Your instructions - Filter these entries so that only lines with the word "below" remain.

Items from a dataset
┄┄┄┄┄┄┄┄┄┄┄┄┄┄┄┄┄┄┄┄
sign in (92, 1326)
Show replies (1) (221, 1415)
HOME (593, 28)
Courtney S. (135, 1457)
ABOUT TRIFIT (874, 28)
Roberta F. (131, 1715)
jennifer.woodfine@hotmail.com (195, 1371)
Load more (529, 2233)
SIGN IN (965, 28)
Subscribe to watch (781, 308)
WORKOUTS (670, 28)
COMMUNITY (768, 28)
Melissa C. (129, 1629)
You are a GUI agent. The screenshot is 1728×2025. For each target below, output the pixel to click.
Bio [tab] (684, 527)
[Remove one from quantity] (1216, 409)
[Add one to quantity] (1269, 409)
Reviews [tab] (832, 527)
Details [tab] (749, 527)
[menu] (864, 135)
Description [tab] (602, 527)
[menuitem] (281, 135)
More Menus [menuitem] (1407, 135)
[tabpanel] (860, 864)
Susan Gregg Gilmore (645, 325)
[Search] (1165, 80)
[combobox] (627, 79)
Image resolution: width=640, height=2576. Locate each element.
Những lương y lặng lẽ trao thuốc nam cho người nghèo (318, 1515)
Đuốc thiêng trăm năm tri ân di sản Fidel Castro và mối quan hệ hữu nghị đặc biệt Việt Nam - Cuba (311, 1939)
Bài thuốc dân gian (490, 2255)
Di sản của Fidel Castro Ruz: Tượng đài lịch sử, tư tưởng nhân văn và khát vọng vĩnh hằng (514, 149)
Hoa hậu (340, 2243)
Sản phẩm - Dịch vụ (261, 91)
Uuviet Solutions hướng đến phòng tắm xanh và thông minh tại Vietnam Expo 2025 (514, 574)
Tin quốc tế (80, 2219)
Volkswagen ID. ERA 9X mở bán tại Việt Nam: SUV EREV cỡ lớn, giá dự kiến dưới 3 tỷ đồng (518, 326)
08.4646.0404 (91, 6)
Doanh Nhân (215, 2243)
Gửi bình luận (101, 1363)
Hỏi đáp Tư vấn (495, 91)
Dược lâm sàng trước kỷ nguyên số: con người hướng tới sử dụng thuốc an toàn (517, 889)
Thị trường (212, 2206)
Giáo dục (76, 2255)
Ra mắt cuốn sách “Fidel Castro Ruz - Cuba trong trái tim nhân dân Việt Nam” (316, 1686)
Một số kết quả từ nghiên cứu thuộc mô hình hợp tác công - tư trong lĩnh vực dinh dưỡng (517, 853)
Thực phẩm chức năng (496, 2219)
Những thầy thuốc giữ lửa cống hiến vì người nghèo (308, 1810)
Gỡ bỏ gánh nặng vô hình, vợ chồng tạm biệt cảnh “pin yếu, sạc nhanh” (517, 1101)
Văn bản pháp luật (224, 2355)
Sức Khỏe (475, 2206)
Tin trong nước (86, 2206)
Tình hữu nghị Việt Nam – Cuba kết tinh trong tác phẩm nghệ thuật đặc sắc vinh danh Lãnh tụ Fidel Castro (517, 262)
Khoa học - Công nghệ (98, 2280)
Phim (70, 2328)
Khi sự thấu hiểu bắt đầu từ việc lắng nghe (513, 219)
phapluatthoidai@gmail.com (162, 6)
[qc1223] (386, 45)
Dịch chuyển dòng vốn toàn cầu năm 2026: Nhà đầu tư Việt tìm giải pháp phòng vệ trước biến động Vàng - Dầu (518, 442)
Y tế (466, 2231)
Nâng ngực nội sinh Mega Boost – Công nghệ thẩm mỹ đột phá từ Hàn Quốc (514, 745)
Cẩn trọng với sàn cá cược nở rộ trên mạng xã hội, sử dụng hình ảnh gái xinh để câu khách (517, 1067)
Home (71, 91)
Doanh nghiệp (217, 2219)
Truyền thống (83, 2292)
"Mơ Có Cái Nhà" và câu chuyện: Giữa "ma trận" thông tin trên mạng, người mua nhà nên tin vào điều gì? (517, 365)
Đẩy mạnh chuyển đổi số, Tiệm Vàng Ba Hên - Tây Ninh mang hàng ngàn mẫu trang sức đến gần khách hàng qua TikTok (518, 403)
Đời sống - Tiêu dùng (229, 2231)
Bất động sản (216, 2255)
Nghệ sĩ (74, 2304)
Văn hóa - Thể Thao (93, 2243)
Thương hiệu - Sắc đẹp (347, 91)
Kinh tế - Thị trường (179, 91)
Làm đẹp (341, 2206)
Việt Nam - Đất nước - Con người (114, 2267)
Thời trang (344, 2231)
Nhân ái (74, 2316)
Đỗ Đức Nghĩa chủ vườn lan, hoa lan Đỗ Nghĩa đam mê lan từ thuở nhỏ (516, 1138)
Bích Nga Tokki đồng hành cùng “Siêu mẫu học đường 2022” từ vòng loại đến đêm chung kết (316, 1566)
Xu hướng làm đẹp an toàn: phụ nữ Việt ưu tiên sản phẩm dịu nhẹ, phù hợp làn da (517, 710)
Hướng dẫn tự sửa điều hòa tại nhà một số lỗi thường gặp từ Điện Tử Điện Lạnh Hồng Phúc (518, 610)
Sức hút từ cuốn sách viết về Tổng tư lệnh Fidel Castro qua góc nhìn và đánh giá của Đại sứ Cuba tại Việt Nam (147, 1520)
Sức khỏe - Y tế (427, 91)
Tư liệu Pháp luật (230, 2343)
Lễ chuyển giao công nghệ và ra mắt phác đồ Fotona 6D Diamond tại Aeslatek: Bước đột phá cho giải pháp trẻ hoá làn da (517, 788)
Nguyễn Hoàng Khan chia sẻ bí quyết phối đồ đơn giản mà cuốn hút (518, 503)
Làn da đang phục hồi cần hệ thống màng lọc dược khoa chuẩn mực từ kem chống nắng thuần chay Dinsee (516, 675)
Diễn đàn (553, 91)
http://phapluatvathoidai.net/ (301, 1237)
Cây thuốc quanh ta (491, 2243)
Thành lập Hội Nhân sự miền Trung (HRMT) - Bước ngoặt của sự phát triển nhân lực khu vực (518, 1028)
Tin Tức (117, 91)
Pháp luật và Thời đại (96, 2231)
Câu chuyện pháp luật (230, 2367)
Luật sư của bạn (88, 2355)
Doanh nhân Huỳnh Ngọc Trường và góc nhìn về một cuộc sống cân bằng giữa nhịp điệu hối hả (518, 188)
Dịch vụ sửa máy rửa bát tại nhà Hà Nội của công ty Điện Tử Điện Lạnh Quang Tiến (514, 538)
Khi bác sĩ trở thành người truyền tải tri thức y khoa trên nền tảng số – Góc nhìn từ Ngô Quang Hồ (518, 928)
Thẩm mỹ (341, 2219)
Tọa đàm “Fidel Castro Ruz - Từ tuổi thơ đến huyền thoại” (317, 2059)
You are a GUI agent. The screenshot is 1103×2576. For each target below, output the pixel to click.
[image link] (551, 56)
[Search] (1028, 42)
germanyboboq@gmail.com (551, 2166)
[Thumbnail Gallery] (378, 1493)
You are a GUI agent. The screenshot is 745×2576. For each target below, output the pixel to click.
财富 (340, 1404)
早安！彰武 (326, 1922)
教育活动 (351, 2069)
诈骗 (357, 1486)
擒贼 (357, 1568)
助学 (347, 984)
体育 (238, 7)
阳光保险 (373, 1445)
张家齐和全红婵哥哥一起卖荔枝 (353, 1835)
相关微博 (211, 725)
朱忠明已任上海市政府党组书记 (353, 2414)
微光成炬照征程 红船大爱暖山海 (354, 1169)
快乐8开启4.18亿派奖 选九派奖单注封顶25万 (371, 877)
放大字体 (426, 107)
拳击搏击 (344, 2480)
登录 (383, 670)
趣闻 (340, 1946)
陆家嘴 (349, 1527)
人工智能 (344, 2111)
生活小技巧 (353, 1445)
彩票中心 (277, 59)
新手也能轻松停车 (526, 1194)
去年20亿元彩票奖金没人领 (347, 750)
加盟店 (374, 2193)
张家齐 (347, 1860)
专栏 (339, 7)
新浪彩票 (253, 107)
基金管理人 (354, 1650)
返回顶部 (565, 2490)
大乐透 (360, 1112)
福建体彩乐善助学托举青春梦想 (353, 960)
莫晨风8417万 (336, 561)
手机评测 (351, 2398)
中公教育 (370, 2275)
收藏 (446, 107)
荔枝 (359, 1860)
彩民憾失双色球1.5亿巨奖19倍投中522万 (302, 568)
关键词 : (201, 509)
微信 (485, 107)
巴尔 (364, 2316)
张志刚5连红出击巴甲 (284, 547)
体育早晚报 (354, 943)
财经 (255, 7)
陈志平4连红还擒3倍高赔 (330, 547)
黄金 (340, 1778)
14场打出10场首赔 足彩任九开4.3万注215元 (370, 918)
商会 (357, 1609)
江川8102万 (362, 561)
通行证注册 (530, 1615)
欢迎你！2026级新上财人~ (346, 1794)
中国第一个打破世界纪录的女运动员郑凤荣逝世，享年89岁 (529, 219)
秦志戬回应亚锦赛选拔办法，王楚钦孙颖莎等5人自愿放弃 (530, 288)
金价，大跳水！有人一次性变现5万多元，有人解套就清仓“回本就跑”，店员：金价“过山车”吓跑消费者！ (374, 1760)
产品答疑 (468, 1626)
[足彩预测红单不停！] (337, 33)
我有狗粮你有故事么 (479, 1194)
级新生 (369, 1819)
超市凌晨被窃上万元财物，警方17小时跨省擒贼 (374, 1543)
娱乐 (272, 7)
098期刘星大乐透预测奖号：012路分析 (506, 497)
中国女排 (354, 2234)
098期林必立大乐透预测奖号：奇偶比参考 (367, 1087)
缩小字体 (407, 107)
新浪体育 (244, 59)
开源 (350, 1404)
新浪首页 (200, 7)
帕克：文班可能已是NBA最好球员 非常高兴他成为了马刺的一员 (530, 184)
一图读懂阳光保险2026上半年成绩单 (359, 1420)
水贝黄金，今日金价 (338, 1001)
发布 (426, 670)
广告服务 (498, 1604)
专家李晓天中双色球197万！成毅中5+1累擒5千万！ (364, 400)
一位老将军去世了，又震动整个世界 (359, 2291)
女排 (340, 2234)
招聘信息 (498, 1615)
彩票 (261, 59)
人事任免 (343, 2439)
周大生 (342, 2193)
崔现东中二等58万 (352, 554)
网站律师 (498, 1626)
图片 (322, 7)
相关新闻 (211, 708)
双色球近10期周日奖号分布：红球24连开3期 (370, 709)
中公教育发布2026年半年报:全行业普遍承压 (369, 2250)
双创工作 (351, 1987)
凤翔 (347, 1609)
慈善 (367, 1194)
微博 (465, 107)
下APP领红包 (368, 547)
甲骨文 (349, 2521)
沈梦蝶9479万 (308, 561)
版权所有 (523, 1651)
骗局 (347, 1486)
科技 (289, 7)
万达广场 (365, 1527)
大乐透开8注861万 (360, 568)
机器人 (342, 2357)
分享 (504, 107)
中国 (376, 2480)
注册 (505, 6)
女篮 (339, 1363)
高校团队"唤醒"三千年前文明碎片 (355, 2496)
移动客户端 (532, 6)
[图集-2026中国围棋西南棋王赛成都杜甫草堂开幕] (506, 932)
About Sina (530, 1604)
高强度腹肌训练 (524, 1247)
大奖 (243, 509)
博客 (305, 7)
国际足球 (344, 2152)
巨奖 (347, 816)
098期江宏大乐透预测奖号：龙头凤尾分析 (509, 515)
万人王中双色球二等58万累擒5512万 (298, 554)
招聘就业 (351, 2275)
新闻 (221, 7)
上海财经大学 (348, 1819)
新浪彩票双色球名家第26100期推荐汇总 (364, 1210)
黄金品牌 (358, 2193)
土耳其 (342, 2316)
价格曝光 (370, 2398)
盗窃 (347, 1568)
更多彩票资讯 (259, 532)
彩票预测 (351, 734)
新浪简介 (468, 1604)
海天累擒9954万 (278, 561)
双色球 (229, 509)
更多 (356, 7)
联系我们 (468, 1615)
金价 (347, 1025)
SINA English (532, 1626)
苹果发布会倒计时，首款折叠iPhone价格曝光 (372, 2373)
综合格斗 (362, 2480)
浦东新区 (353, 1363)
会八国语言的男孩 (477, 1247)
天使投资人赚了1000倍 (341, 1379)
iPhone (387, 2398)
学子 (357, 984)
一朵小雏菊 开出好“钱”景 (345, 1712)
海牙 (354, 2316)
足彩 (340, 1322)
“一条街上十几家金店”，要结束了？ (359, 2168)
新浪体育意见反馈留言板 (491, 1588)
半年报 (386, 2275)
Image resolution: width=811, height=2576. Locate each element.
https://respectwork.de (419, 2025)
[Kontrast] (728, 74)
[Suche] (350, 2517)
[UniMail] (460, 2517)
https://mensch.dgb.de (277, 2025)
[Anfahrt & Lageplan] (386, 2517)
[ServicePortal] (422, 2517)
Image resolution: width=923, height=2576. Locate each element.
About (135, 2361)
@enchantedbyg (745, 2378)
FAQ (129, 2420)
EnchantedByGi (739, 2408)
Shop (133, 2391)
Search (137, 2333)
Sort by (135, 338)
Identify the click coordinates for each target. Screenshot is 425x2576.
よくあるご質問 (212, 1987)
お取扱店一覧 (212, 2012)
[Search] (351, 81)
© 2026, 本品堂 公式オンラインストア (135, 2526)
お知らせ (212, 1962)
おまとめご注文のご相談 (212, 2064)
┄┄┄┄┄┄┄┄┄┄┄┄┄┄┄┄┄┄┄┄
Answer to this exercise -
You are a GUI agent. The screenshot is 1728×2025. For each target below, output the pixel to click.
You are a GUI agent. The screenshot is 1103×2576. For each target below, output the pixel to click.
You are a GUI agent. The screenshot is 745×2576. For each target below, output the pixel to click.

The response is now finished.